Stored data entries
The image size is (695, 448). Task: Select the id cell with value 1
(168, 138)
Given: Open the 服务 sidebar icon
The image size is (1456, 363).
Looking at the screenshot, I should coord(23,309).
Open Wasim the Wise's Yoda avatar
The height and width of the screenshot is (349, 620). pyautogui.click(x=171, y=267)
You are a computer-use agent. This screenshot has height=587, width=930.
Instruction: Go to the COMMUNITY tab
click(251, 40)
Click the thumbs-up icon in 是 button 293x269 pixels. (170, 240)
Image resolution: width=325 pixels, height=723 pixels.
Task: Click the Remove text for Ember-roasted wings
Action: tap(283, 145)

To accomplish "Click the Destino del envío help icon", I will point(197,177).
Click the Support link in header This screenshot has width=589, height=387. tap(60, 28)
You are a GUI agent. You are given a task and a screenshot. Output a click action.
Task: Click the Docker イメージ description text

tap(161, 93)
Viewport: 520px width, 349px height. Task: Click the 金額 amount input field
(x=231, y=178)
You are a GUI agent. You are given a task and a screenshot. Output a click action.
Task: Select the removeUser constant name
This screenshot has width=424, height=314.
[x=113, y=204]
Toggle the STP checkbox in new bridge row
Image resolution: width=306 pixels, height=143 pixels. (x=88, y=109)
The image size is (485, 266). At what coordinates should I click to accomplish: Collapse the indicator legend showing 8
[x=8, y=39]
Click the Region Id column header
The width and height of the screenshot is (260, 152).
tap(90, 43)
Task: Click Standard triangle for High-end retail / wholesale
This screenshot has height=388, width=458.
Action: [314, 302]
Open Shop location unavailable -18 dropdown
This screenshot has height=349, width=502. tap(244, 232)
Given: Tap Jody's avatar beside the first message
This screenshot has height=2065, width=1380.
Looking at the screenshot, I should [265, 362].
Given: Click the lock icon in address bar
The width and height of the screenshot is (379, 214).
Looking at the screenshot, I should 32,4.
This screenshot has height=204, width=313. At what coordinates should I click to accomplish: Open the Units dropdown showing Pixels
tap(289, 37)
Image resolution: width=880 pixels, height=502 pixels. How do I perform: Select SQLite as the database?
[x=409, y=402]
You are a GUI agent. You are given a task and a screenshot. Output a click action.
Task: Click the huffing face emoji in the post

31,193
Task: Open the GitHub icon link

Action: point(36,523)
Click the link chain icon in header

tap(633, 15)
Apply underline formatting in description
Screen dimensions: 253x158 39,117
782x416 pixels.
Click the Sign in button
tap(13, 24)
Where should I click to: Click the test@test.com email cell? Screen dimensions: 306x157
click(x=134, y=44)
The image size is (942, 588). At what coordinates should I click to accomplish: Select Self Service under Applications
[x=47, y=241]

PROBLEM DETAILS:
Retype exactly, and only, the lines from the line holding "782x416 pixels." through the last line of the data; both of those lines count.

SOLUTION FOR THIS TASK:
782x416 pixels.
Click the Sign in button
tap(13, 24)
Where should I click to: Click the test@test.com email cell? Screen dimensions: 306x157
click(x=134, y=44)
The image size is (942, 588). At what coordinates should I click to accomplish: Select Self Service under Applications
[x=47, y=241]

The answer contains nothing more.